Energiebilanz – eine bisher wenig diskutierte Herausforderung

Voraussetzung dafür, dass uns dies gelingt, ist ein ernsthaftes Interesse für unsere vielfältigen Gesprächspartner:innen. Konkret bedeutet für uns als Vermittler:innen zum Beispiel: wir benennen eigene Unsicherheiten, Schwächen und Unwissen. Diese Offenheit hat sich bewährt. Sie scheint eine wichtige Voraussetzung dafür zu sein, dass sich die Leute wohl genug fühlen, ihre Position zu reflektieren. Gleichzeitig ist es in diesen Formaten auch unsere Aufgabe, Sprechzeiten zu regulieren, Unstimmigkeiten zu ertragen und Grenzen zu ziehen. Die Themen «Koloniale Verflechtungen» und «Rassismus» werden gerade heiss diskutiert und diese Hitze kriegen wir als Vermittler:innen auch zu spüren. Das heisst, wir nehmen als Privatpersonen mit unseren eigenen Fragen und Verletzlichkeiten an diesen Workshops teil, leiten sie aber mit unseren fachlichen Kompetenzen und versuchen gleichzeitig, Inhalte zu vermitteln wie auch zwischenmenschliche Grenzüberschreitungen abzufangen. Kurzum: Nach diesen Workshops sind wir nudelfertig. Unser Arbeitstag jedoch häufig nicht. Gespräche zeigen, dass auch andere Vermittler:innen dieser Erfahrung teilen. Ressourcen und Zeit sind zwei wichtige strukturelle Voraussetzungen für diese Art von Vermittlungsarbeit. Auf der individuellen Ebene bewährt es sich, die eigenen Energieressourcen sorgfältig einzuschätzen und diese Erfahrungen in die Tagesplanung einfliessen zu lassen.
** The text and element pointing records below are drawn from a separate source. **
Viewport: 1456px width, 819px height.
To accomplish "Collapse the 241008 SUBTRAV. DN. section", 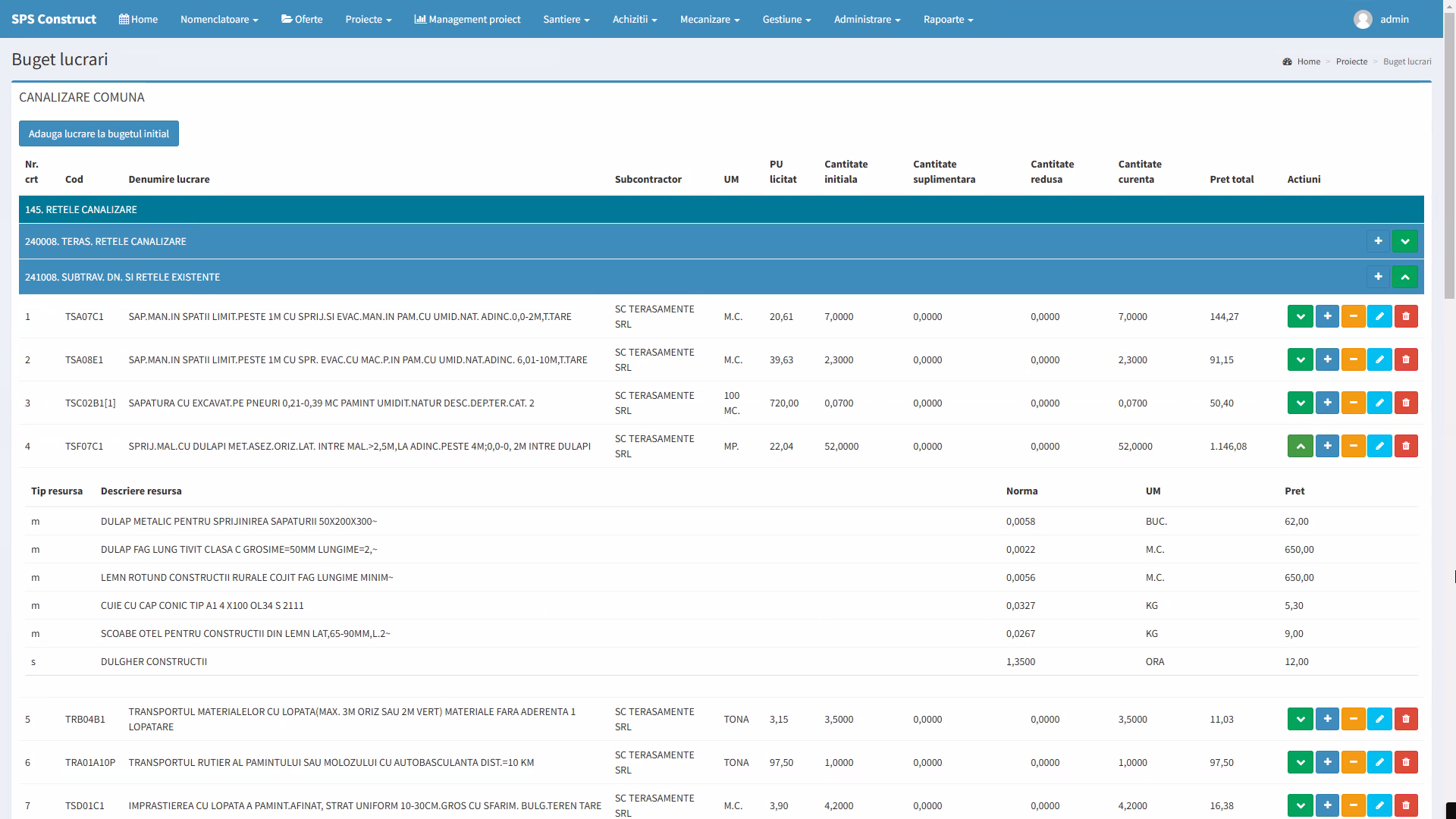I will coord(1404,277).
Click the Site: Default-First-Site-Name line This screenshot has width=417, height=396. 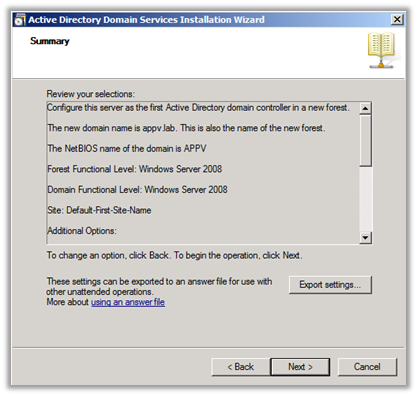(99, 210)
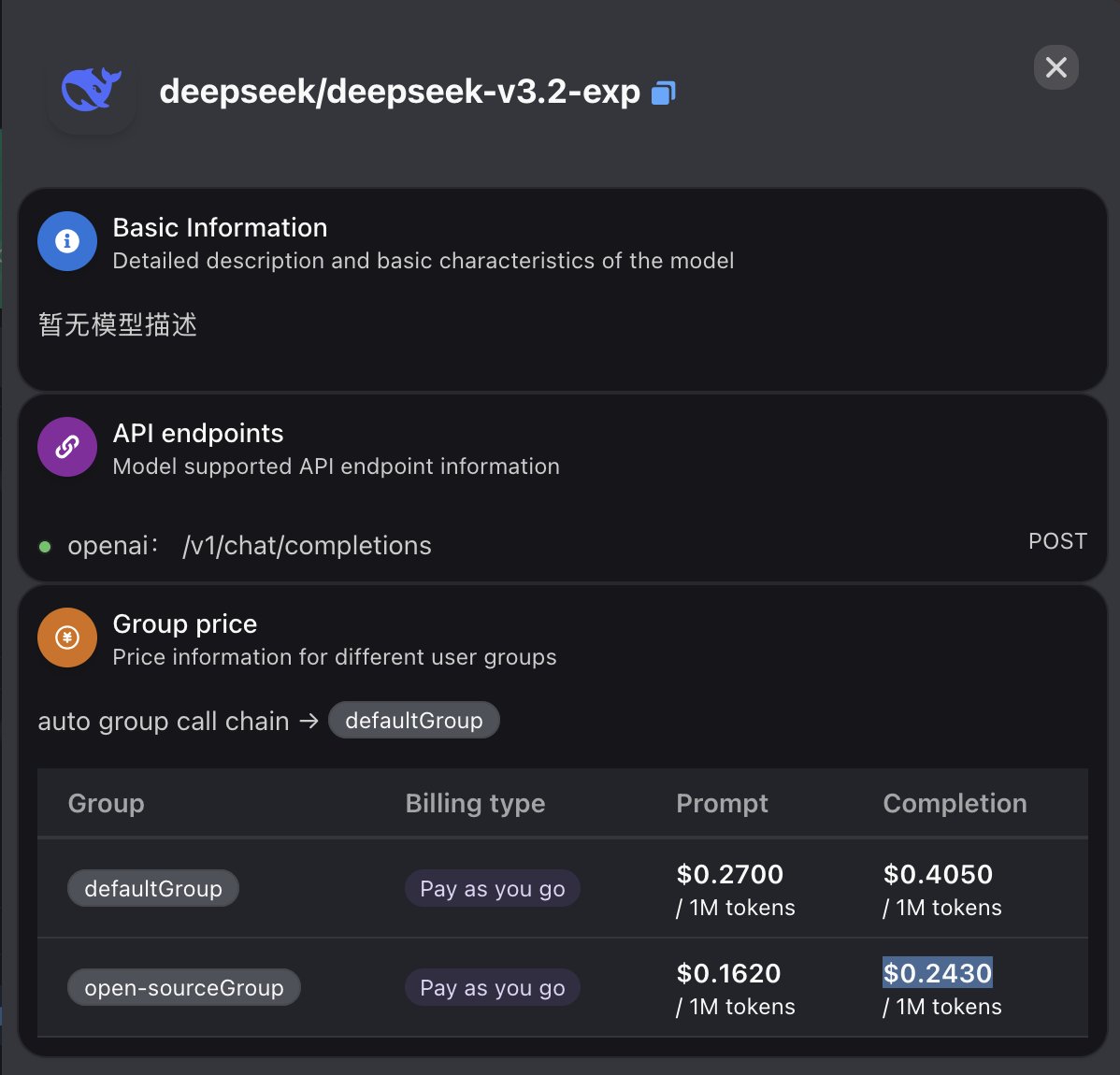Select the POST method label
Image resolution: width=1120 pixels, height=1075 pixels.
[1057, 540]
Die Rolle des Museums in unserer Gesellschaft

Das BHM LAB hat den Auftrag, in seinen Formaten einen Bezug zu tagesaktuellen Themen herzustellen. Dies führt dazu, dass unser Publikum häufig grundlegende Fragen zu unserer Arbeit stellt: Wie ist das Museum mit dem Kolonialismus verflochten? Wo sieht es seine Aufgabe in der Aufarbeitung und Vermittlung der kolonialen Vergangenheit der Schweiz? Wo und wie reproduziert es Machtverhältnisse und sind wir damit einverstanden? Das Museum ist ein Ort, an dem man Geschichte erfahrbar machen kann. Die Diskussionen im BHM LAB und dem Format «Kartografie kolonialer Verflechtungen» zeigen aber auch, dass ein Blick zurück meist mehr über die Gegenwart sagt als über die Vergangenheit.

Wir haben hier die Erfahrung gemacht, dass die Zusammenarbeit mit unserem Publikum eben nicht nur eine Auseinandersetzung mit einem Thema ist, sondern auch damit, welche Rolle ein Museum 2022 in einer diversen Gesellschaft einnimmt und wie es im Dienst dieser Gesellschaft stehen soll.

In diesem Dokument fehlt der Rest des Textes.